**EXERCISE MATERIALS:**
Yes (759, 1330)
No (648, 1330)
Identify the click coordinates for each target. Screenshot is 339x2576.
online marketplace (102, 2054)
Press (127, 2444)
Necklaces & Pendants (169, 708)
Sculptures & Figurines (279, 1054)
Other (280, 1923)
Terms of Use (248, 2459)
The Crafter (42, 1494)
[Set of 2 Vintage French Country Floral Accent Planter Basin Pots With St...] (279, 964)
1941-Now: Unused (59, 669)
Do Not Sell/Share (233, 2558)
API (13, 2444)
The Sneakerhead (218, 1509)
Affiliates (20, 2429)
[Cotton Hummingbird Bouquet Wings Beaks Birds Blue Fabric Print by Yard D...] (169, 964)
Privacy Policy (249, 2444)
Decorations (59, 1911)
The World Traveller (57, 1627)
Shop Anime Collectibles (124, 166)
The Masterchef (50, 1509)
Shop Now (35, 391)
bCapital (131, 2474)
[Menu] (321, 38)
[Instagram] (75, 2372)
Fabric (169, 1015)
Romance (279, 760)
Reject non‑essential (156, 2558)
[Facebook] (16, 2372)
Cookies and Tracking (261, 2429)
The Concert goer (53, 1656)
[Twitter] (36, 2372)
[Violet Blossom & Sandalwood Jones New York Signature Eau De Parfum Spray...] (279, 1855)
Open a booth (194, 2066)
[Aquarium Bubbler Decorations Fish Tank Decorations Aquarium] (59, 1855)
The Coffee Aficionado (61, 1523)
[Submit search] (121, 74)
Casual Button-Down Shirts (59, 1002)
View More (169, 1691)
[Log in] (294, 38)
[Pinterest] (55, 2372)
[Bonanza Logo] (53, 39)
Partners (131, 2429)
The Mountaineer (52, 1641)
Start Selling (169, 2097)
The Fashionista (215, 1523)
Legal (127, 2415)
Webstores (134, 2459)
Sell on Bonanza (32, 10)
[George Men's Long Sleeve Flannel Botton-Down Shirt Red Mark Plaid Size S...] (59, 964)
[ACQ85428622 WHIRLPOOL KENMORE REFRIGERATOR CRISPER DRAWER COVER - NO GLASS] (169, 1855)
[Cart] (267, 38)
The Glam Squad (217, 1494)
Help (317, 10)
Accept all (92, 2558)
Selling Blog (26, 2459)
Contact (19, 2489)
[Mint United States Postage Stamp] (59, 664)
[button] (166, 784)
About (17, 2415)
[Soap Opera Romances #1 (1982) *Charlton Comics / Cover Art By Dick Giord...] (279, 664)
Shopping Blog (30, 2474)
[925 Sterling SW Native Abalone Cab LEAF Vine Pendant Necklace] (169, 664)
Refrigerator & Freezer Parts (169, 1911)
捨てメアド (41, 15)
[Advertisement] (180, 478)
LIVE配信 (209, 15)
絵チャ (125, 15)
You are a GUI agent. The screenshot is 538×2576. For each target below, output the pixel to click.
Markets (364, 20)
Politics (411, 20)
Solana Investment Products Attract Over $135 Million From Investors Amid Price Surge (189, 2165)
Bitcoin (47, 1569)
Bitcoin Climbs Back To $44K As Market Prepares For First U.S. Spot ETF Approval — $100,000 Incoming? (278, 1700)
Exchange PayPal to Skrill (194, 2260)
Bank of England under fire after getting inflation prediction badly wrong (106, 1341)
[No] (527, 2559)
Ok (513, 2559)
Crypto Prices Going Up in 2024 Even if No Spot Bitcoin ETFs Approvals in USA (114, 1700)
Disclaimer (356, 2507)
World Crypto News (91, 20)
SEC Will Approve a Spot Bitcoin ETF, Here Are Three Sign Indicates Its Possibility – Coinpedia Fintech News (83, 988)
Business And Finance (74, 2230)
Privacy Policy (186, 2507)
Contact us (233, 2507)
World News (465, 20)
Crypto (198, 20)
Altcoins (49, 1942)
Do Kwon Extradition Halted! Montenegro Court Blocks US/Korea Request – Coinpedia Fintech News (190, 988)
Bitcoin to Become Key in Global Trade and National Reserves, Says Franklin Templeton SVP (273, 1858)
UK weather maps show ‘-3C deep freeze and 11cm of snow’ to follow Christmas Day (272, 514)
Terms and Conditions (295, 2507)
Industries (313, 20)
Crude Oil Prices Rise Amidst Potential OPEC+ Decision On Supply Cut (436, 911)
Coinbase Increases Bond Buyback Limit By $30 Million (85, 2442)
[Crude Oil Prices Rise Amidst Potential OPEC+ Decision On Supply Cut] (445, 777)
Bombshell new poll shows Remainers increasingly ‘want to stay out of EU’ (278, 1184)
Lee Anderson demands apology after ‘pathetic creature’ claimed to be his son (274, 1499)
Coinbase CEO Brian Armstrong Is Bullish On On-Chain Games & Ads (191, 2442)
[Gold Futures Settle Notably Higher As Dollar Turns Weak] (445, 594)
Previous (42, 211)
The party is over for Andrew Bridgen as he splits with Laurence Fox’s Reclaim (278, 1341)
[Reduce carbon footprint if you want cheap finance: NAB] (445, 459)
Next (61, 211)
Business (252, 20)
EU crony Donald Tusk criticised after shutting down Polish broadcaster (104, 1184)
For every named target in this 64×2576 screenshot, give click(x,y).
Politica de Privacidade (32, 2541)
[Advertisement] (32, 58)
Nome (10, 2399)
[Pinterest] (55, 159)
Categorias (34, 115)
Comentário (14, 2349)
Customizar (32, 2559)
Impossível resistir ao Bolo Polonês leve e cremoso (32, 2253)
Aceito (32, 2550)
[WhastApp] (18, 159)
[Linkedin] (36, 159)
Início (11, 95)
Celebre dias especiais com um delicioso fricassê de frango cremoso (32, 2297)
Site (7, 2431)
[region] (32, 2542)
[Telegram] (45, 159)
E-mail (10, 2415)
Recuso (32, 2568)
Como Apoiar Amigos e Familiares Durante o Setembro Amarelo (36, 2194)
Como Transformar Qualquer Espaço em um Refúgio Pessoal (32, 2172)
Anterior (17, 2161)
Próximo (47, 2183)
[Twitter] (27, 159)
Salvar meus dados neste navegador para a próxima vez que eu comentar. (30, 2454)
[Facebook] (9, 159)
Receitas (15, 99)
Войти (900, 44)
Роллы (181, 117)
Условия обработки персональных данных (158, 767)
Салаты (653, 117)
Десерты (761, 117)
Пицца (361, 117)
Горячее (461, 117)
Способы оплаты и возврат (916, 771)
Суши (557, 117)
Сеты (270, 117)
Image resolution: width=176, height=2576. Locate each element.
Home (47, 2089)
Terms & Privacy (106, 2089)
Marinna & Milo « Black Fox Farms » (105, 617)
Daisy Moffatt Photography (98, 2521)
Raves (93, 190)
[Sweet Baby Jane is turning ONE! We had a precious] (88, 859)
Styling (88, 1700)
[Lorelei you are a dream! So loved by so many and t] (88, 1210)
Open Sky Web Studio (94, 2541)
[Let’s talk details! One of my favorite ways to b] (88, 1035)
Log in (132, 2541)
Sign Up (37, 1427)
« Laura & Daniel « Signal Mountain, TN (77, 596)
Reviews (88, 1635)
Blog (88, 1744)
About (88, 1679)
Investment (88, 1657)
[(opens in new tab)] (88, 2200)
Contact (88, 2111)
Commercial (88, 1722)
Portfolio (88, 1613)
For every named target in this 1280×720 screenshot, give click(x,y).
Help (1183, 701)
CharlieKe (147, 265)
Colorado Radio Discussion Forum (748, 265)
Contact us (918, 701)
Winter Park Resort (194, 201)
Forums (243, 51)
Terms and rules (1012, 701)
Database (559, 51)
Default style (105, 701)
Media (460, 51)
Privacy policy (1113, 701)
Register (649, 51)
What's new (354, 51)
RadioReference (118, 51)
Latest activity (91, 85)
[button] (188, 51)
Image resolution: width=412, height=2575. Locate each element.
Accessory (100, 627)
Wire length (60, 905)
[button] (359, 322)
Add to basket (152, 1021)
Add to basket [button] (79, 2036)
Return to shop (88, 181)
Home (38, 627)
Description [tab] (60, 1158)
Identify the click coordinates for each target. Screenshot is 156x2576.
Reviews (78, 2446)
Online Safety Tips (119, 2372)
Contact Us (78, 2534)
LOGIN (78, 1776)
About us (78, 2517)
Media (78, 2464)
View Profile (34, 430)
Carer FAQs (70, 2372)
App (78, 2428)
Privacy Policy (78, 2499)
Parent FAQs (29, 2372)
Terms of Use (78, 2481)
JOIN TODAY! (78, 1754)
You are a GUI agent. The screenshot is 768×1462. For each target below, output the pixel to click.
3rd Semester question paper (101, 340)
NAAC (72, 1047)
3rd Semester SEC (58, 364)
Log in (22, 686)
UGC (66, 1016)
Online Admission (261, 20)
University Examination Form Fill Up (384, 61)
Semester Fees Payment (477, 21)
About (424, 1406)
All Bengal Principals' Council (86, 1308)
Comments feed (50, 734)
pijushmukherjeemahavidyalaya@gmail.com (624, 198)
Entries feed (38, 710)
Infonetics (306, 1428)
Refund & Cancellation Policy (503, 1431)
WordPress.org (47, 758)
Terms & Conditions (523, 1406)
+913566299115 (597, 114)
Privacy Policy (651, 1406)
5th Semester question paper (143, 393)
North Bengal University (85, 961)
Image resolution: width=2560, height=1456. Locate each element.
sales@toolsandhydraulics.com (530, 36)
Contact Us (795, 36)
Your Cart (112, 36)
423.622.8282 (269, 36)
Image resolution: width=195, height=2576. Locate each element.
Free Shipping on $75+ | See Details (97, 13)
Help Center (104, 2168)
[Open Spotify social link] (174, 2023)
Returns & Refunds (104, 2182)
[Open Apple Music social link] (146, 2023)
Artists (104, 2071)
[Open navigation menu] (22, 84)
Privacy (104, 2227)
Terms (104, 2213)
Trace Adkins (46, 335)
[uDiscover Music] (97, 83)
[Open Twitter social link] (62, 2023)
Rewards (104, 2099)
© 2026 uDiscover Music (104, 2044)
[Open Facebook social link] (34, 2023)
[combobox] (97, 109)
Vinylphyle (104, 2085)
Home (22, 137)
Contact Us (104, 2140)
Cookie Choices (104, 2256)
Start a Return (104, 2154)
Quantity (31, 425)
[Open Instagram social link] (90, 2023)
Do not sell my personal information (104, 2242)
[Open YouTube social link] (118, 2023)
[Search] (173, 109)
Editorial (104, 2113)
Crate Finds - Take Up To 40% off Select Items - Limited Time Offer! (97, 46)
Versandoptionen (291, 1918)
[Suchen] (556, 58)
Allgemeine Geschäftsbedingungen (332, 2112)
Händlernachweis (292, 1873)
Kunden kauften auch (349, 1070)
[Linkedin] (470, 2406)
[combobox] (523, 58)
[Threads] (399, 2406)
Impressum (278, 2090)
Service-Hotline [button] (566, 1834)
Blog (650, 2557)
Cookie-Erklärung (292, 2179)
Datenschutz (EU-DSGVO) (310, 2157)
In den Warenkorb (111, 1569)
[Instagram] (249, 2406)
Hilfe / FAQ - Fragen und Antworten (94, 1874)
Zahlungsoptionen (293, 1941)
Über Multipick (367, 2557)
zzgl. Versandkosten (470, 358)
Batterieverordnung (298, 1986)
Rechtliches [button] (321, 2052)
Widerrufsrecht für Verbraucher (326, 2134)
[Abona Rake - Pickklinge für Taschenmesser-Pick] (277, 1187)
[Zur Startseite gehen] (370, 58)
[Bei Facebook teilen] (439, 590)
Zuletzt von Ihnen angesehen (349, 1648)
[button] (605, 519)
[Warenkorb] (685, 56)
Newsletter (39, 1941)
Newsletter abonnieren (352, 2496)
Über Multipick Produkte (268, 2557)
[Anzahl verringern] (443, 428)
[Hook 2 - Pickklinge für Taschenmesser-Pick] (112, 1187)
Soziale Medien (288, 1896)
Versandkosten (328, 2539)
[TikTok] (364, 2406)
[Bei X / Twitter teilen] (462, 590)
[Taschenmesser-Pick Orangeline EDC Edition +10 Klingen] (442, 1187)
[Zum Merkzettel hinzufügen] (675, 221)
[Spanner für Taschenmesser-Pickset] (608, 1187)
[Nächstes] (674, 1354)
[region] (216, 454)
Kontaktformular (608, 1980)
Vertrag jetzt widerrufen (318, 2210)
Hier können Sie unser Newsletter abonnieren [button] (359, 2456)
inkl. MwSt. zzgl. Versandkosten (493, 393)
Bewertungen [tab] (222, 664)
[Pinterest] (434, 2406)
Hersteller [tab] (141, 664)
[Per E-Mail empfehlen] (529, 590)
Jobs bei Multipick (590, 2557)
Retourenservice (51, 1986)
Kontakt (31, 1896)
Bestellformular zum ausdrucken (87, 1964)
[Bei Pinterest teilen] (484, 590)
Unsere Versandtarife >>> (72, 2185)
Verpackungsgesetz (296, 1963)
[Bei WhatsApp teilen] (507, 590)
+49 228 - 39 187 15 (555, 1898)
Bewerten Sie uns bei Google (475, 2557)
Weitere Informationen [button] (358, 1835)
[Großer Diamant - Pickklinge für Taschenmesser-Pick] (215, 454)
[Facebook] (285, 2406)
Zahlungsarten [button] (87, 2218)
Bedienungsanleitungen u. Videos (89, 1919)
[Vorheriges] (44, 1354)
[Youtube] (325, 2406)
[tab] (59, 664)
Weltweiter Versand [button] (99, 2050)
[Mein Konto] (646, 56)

**WHAT IS REQUIRED:** Each line of the listing above that contains the word "Investment" is to be copied.

**RESULT OF THIS TASK:**
Solana Investment Products Attract Over $135 Million From Investors Amid Price Surge (189, 2165)
Investment (88, 1657)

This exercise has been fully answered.